◆ EXERCISE MATERIAL ◆
----

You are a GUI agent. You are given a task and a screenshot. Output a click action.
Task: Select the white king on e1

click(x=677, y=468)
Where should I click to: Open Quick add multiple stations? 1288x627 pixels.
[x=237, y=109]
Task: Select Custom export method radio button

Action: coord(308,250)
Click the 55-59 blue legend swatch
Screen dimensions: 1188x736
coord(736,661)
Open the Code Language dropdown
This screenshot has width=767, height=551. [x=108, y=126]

----

◆ TASK ITEM ◆
Please give the material above once more, unchanged.

◆ RESULT ◆
You are a GUI agent. You are given a task and a screenshot. Output a click action.
Task: Select the white king on e1

click(x=677, y=468)
Where should I click to: Open Quick add multiple stations? 1288x627 pixels.
[x=237, y=109]
Task: Select Custom export method radio button

Action: coord(308,250)
Click the 55-59 blue legend swatch
Screen dimensions: 1188x736
coord(736,661)
Open the Code Language dropdown
This screenshot has width=767, height=551. [x=108, y=126]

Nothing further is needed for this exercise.